Meta-analysis of immune-related adverse events of immune checkpoint inhibitor therapy in cancer patients

Peng Song  1 Dingding Zhang  2 Xiaoxia Cui  1 Li Zhang  1
Affiliations
Meta-Analysis

Meta-analysis of immune-related adverse events of immune checkpoint inhibitor therapy in cancer patients

Peng Song et al. Thorac Cancer. 2020 Sep.

Abstract

Background: Immune checkpoint inhibitors (ICIs) have significant clinical efficacy in the treatment of non-small cell lung cancer (NSCLC); however, the incidence of immune-related adverse events (irAEs) of up to 50% has prevented their widespread use. With the increase in the use of ICIs alone or as combination therapy, clinicians are required to have a better understanding of irAEs and be able to manage them systematically. In this study, we aimed to assess the incidence of irAEs associated with ICIs.

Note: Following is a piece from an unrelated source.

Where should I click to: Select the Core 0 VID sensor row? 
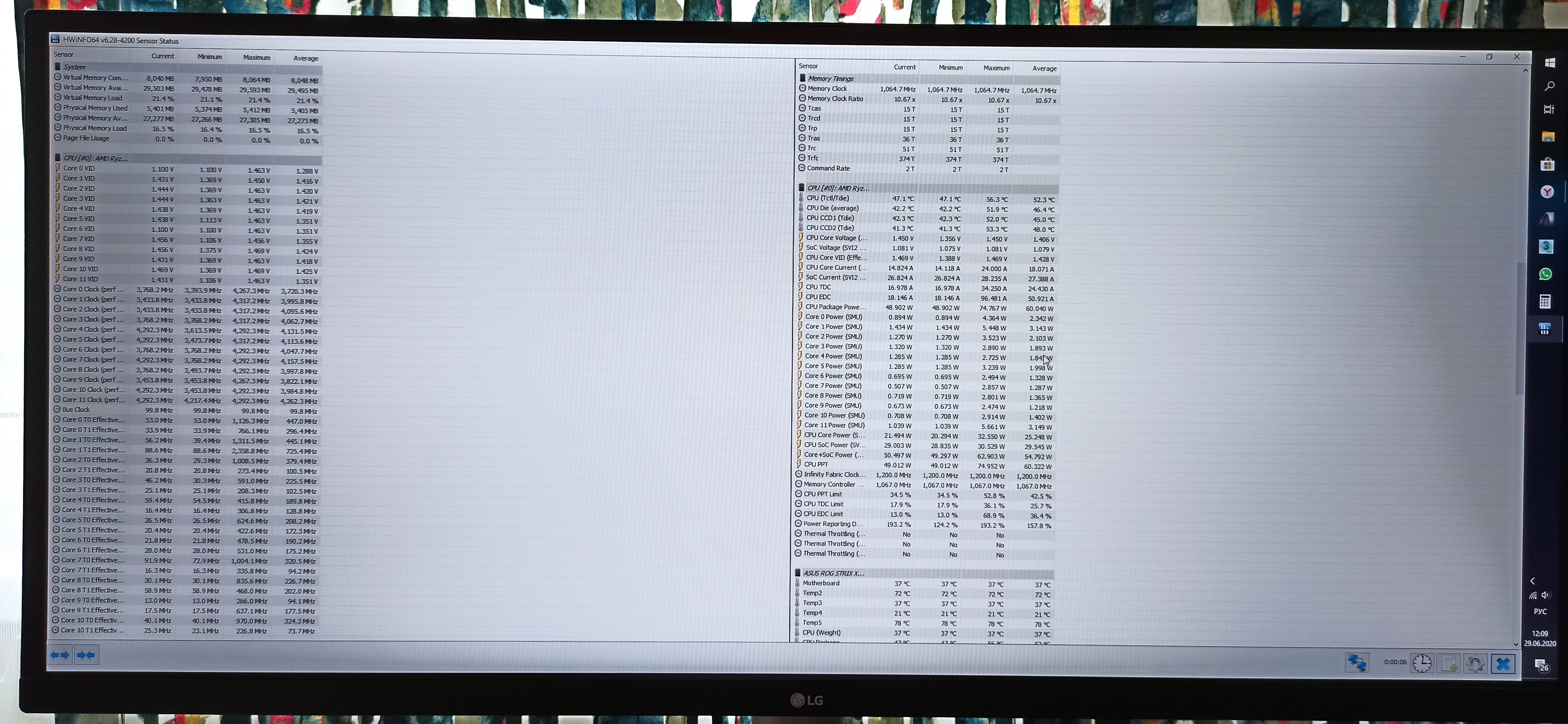pyautogui.click(x=79, y=168)
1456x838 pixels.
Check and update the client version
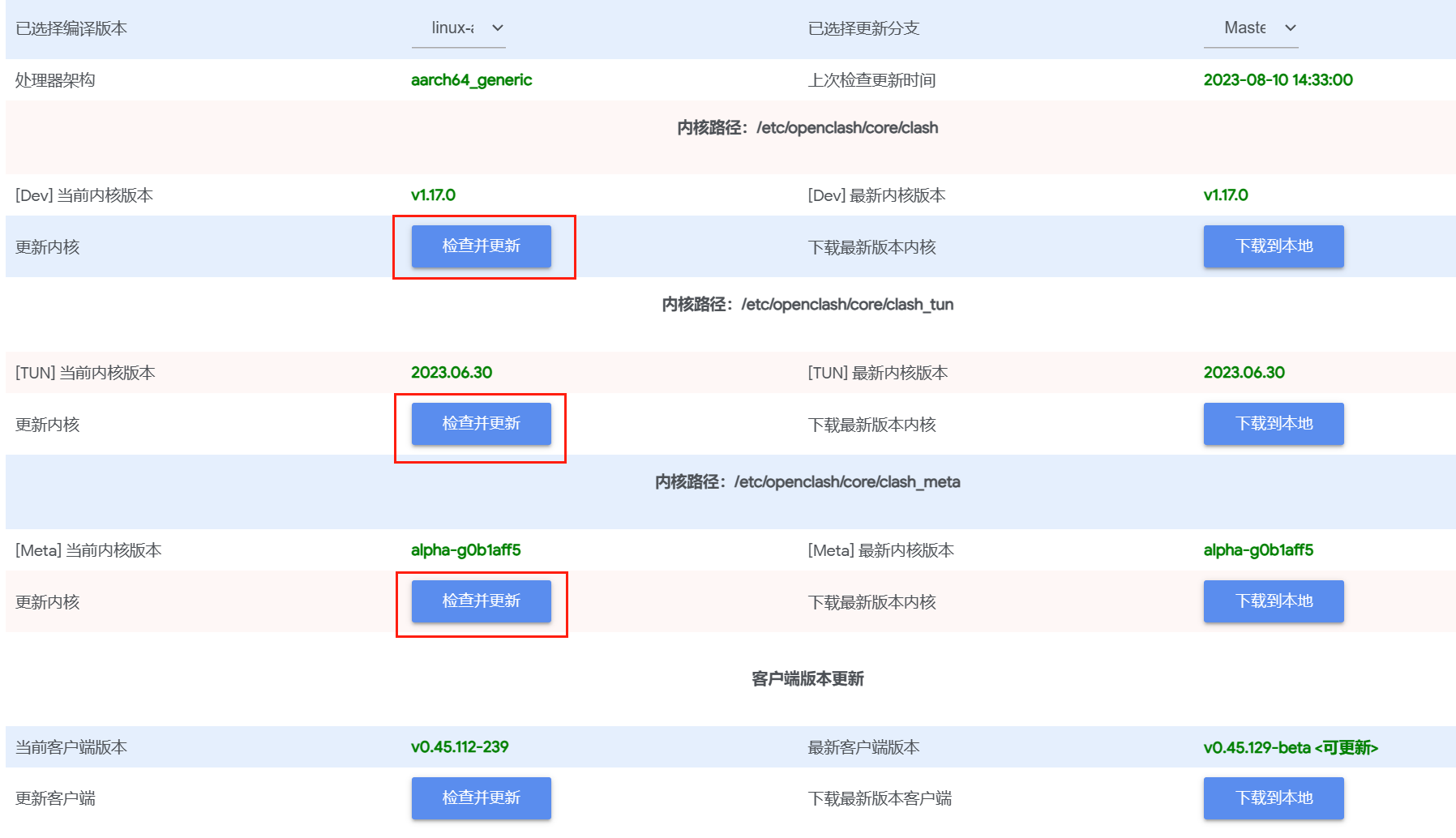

Methods: We searched PubMed, Embase, and the Web of Science databases, and also included relevant literature references to widen our search. The relevant data with inclusion criteria were performed using RevMan 3.6.0 for meta-analysis. We undertook a systematic literature search which included published data up to December 2019.

Results: Overall, 147 articles and 23 761 cancer patients with 11 different ICI treatment-related (grade 1-5 and 3-5) irAEs were included in the study. There were 46 articles on pembrolizumab (6598 patients), 27 on nivolumab (3576 patients), 13 on atezolizumab (2787 patients), 12 on avelumab (3213 patients), 10 on durvalumab (1780 patients), 22 on ipilimumab (4067 patients), eight on tremelimumab (1158 patients), three on JS001 (223 patients), four on camrelizumab (SHR-1210) (178 patients), one on sintilimab (96 patients), and one on cemiplimab (85 patients). Grade 1-5 irAEs were: cytotoxic T lymphocyte antigen 4 (CTLA-4) (82.87%), programmed cell death 1 (PD-1) (71.89%), and programmed cell death ligand-1 (PD-L1) (58.95%). Subgroup analysis was: Avelumab (44.53%), durvalumab (66.63%), pembrolizumab (67.25%), atezolizumab (68.77%), nivolumab (76.25%), Ipilimumab (82.18%), and tremelimumab (86.78%). Grade 3-5 irAEs were: CTLA-4 (27.22%), PD-1(17.29%), and PD-L1(17.29%). Subgroup analysis was: Avelumab (5.86%), durvalumab (13.43%), atezolizumab (14.45%), nivolumab (15.72%), pembrolizumab (16.58%), tremelimumab (22.04%), and ipilimumab (28.27%).

Conclusions: This meta-analysis confirmed that anti-PD-1 and anti-PD-L1 inhibitors had a lower incidence of irAEs compared with anti-CTLA-4 inhibitors.

Keywords: Cancer; immune checkpoint inhibitor (ICI); immune-related adverse events (irAEs).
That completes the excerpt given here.